To be honest, I’ve always thought Japan cuisine is all about raw fish, grilled dishes, various types of noodles, until I participated in local exchange program in my University as we were taken to a residents’ area near Oita city and discovered all the miscellaneous things about how Japanese eat daily. We had the chance to meet with local people, listening to their stories about everyday lives, even their daily meals, eventually, we were guided how to cook a complete meal Japanese style, also the explanation of the perfect principle that created the Japanese meals’ concept.
The local people said that a bowl of rice, soup and 3 kinds of side dishes are considered perfect for our health, especially if you can have it whether breakfast, lunch or dinner. Do you wonder what kind of soup and side dishes are used when we prepared our meal?
Most of us have had the chance of tasting this traditional food. Miso is made of soybeans and taste a bit sweet. Nowadays you will see in a bowl of miso soup: nori (seaweed), tofu, green onions, mushrooms or celery… which is healthy, and has the power to warm us up in cold seasons!
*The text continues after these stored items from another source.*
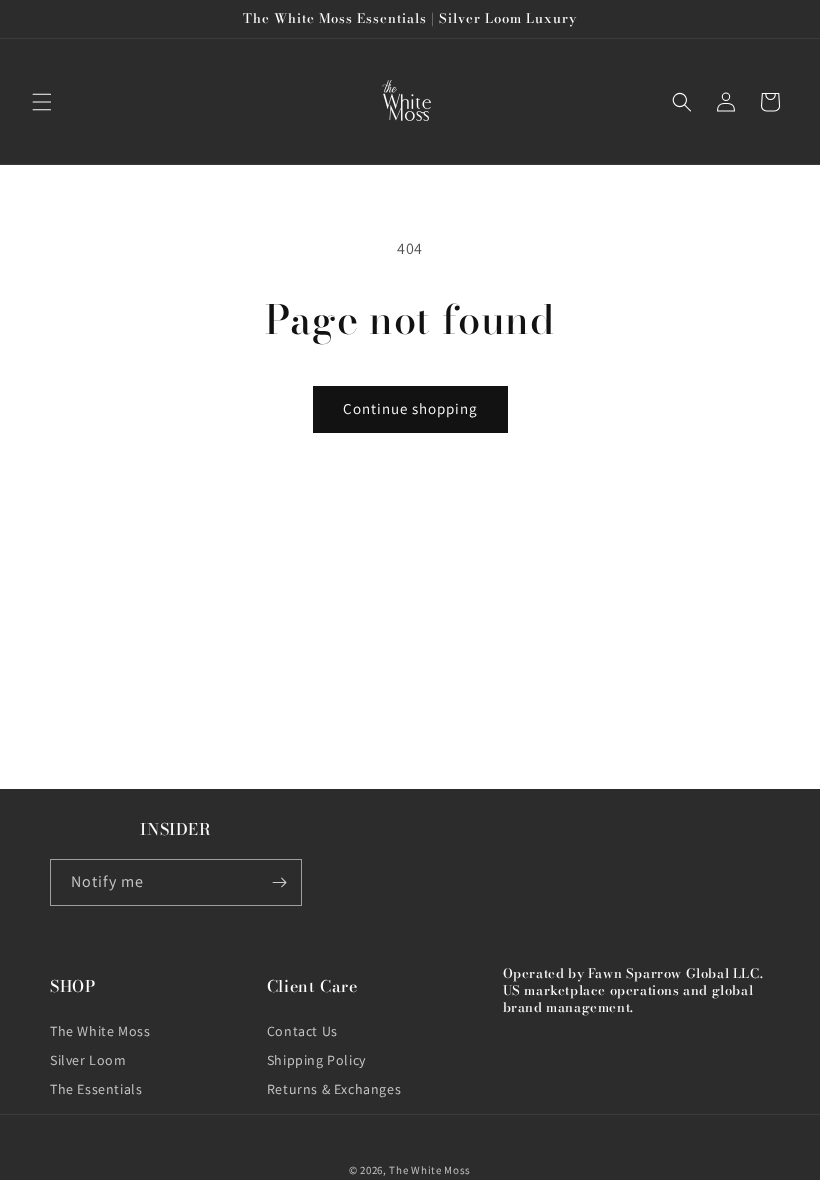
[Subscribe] (279, 882)
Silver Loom (88, 1060)
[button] (42, 102)
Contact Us (302, 1031)
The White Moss (100, 1031)
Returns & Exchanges (334, 1089)
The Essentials (96, 1089)
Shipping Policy (316, 1060)
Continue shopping (410, 408)
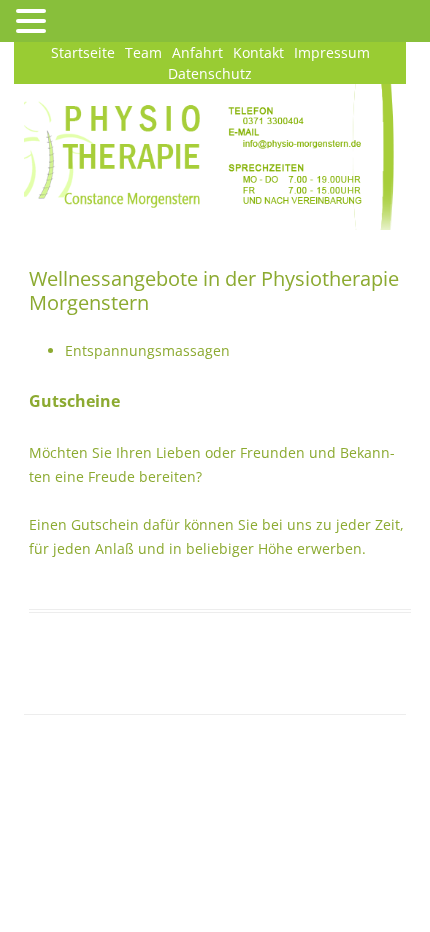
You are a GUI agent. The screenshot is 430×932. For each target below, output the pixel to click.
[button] (34, 20)
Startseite (83, 52)
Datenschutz (210, 73)
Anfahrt (197, 52)
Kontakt (258, 52)
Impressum (332, 52)
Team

Nimono means simmered food in English. Vegetables, seafood, meat, beans… there are tons of food that are good for this side dish. It also warms us up especially in the cold weather, but we eat it at any time of the year.
This is a very simple but tasty one, it may be Japanese pickles or we just dress vegetables in some seasoning with sesame. The one in this picture is one of the most popular aemono in Japan: spinach marinated in a sesame sauce.
Tsukemono nowadays are also served as an appetizer, snack, or used as a garnish or topping.
Finally the star of the dining table! Normally main dish of a very traditional Japanese diner will be yakizakana (grilled fish), tonkatsu (fried pork cutlets) or nikujaga (sweet stewed meat and potatoes) or even sometimes will be karaage (deep fried chicken).
On the local exchange day, after we were guided how to cook a complete Japanese Traditional Daily meal, we were so happy to share and enjoy our dishes together with the residents and our college friends! We had miso soup, nimono tofu, for my tsukemono I chose takuanzuke, and fried beef with piman as the main dish!
With all the memories I had the chance to experience, I hope this will get you to know more about Japanese cuisine and its cultural backgrounds. As you may have realized, each dish is very simple and nutritionally perfect. In Japan, some walking streets may have various restaurants which serve this type of meal and they usually come in sets with acceptable prices and maybe with even more dishes (1,100yen/ set)
Don’t forget to try this kind of meal if you have a chance to visit Japan!